(a) A general one-sheet map of the city and vicinity, showing the streets, the boundaries of civil divisions, the coördinate system, and the locations of primary reference points and bench marks. This will serve as an index to the maps on a larger scale.
(b) A general topographical map in sections, to be published by lithography, one sheet at a time as completed, on a scale of (say) 200 feet to the inch, showing all existing streets and roads, buildings, property lines, surface grades (by contours and points) and other topographical features, and all monuments and benches. This might be, and should be, so arranged that new and corrected editions of individual sheets could be gotten out at reasonably frequent intervals so as to keep it permanently up to date. Moreover it could well be made to serve all the purposes of the inaccurate but useful real estate atlases now gotten out by private enterprise. A charge of (say) twenty-five cents a sheet would cover the cost of printing, and, if some form of loose-leaf atlas cover were gotten out into which new editions of single sheets could be inserted, the public could obtain, at no extra cost to the city, and for a price about equal to that charged for the ordinary real estate atlas, a much more useful and accurate and up-to-date volume. Of course this map would serve all the purposes of the assessors' maps far better than anything they have now, and, if experience in other cities is any criterion, would lead to the discovery of a good deal of untaxed property.
To accomplish the above purposes the best method of reproduction would probably be to have the maps engraved on aluminum sheets, from which transfers can be quickly and cheaply made at any time to a lithographic stone for printing. Such sheets can be readily and indefinitely corrected.
(c) Record sheets at a much larger scale, showing all the information contained on the small scale sheets and also construction details relating to public properties, especially streets, such as pipes, sewers, conduits, etc.; to be prepared at first for limited areas only but gradually extended.
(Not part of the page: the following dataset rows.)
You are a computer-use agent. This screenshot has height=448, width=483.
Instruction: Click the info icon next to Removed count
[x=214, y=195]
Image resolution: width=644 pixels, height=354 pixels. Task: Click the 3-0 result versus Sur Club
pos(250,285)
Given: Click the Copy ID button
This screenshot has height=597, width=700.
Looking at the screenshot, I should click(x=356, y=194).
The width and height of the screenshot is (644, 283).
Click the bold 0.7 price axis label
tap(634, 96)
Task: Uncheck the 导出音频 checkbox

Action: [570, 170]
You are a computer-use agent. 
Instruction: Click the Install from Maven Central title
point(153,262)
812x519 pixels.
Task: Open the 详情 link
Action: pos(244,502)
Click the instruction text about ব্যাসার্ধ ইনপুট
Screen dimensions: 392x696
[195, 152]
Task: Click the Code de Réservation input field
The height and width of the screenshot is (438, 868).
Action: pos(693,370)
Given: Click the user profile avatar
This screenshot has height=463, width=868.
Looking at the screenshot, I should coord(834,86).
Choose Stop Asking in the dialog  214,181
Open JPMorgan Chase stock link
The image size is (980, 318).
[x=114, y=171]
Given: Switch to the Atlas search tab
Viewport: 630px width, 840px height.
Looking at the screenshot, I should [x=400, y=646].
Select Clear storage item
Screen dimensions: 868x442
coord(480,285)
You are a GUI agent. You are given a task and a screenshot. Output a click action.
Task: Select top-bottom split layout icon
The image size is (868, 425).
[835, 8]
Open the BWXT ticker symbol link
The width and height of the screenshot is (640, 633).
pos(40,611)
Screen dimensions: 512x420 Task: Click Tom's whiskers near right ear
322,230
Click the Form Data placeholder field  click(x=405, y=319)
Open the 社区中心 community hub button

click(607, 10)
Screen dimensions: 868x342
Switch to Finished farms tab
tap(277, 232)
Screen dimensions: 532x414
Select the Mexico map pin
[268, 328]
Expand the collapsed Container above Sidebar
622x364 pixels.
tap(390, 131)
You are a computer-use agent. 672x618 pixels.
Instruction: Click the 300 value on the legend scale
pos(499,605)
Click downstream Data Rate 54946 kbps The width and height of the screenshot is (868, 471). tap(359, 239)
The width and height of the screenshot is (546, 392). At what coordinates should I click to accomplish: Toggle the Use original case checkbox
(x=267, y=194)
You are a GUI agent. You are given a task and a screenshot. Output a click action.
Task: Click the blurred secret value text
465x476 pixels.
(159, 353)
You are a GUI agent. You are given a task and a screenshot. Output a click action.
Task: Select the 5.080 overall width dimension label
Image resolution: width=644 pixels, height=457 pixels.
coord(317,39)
(d) A system of indexing and filing, to include, to keep track of, and to keep up to date, the records of existing physical conditions in areas covered by the surveys. This would include keeping track of the legal instruments affecting the physical conditions within streets and other public properties, or affecting the control over them; such as deeds, ordinances, and other instruments relating to the layout and grades of streets, permits and franchises for the construction or maintenance of anything within them, executive orders for new constructions or changes, and inspectors' reports of new constructions and changes actually made. As a part of this indexing and correcting system, provision could readily be made for periodical transmission of information as to changes in property ownership from the Assessors' Office (originally from the Registry of Deeds) to the Bureau of Surveys, so as to permit keeping the record maps always up to date and accurate. By means of similar transmission of records from the office of the Building Inspector, the record maps could be kept up to date with respect to new buildings. A typewritten multigraph notice of changes and corrections from all sources, made on the record sheets, could be mailed monthly to all the city Bureaus and others having sets of prints, and at longer intervals new and corrected prints of certain sheets would be offered. This would be the same general plan that is followed in regard to changes and corrections on the charts of the Coast Survey and the official Coast Pilot books, where the Notices to Mariners are issued periodically from the Hydrographic Office, and summed up at longer intervals by new editions of the several volumes and of the various charts stamped to show the dates to which they are corrected.
Management and Cost
It would seem advisable to put a first-class man of broad experience and ability in charge; to establish a new division under the Bureau or Surveys, coördinate with the existing force, which is dealing with the current routine work, but distinct from it; and to go at the work with an annual appropriation amounting, after the first six months or so devoted to organization, to say $50,000 a year until the arrears of work shall have been cleaned up.
Sample Maps
The following data in regard to the topographical survey work of New York and of Baltimore is of considerable interest in this connection. There are on file in the office of the Civic Commission single copies showing the kind of sectional topographical maps published by the official surveys of New York, of Baltimore, of the District of Columbia and of Zurich, Switzerland (representing European cities); and a sheet of the large-sized detailed sectional map published by the City of Paris, which covers the whole city at the scale of 1/_{500} or about 40 feet to the inch.